We have been following a bit of a theme lately on valuation methods and selecting innovation projects. This was started with my post on some research that we have been doing on valuing innovation projects. Using surveys and quantitative analysis the study showed that traditional valuation methods such as net present value inhibited innovation. However, treating an innovation project as a real option was positively correlated with successful innovation.
Following this post, a few readers pointed us to Clay Christensen’s essay on the NPV trap, which is very supportive of the survey results. Tim subsequently wrote a blog piece on this too.
If traditional valuation methods are so flawed when selecting innovation projects, then it’s probably worth saying a bit more about real options. One reader of the blog, who runs a VC investment company specializing in high-tech ventures, said she had been using real options to make investment decisions for several years and found the outcomes to be much better than traditional methods for valuing projects (thanks Deb!).
What got me thinking about real options in the first place was a finance colleague who gave me an excellent article from the McKinsey Quarterly. It’s quite old now but I still think it’s the best introduction to real options and innovation strategy so I will use some of the ideas in this post.
The first thing to think about is how to value a financial option.

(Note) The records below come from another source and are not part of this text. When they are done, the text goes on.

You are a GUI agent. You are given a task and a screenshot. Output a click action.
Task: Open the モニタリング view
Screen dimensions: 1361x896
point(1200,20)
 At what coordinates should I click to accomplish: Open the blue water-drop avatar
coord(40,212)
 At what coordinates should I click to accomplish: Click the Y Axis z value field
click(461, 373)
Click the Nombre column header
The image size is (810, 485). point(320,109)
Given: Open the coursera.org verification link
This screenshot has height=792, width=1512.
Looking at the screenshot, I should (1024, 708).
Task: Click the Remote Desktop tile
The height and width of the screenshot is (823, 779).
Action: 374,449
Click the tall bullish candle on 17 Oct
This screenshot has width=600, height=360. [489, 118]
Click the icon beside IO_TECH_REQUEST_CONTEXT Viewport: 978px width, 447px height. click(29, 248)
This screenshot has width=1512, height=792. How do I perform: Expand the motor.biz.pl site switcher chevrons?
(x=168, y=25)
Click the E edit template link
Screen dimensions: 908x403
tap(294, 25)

I won’t go into detail on this one but some very smart people won the Nobel Prize for this and then nearly brought down the global economy when they used their equations to manage a hedge fund called Long Term Capital Management (now that really is academic impact!).
In the equation for valuing a stock option, increasing uncertainty and time to expiry increase the value of the option. The cost of exercising the option decreases its potential value, as does the revenues that we might lose by holding the option, rather than the underlying stock.
The value of a real option works in exactly the same way, as explained by this diagram from the McKinsey Quarterly overview.
The most important issue for managing innovation projects is that uncertainty and time increase the value of the project. In traditional valuation methods, these variables decrease the value of the project. Innovation always involves uncertainty and longer time frames and is therefore highly compatible with real options.
But taking a real options approach to innovation can tell us more than just valuation. It also tells us how to maximise the value of the project by constructing it as a real option where we can maximise its value by looking at the variables that make the option more attractive. For example, can we take an initial stake in the project as an option that will allow us to hold the option for a long time? Can we decrease the costs of exercising the option by finding potential partners to help us take the innovation to a bigger market?
This gets a bit abstract so I will use a recent example of an Australian oil and gas producer that is buying a ‘real option’ in producing biofuel from algae.
In this case uncertainty is high. The technology is unproven and nobody really knows what the oil or carbon price will be in five years time. Given that Beach Energy owns the tenements in the Cooper Basin where the algae farms are proposed, the potential time to expiry is very long and the exercise price is also relatively low. It’s a very good case for constructing the business case as a real option.
Beach does this by staging the investment with an alliance partner. If the initial scoping study or the pilot plant fails then all they have lost is the minimal investment in the early stage of the project. They can exercise the option by scaling up production if the industry conditions make the project economically feasible.
Again, the most important point is that there is value in embracing uncertainty and learning by trying things out.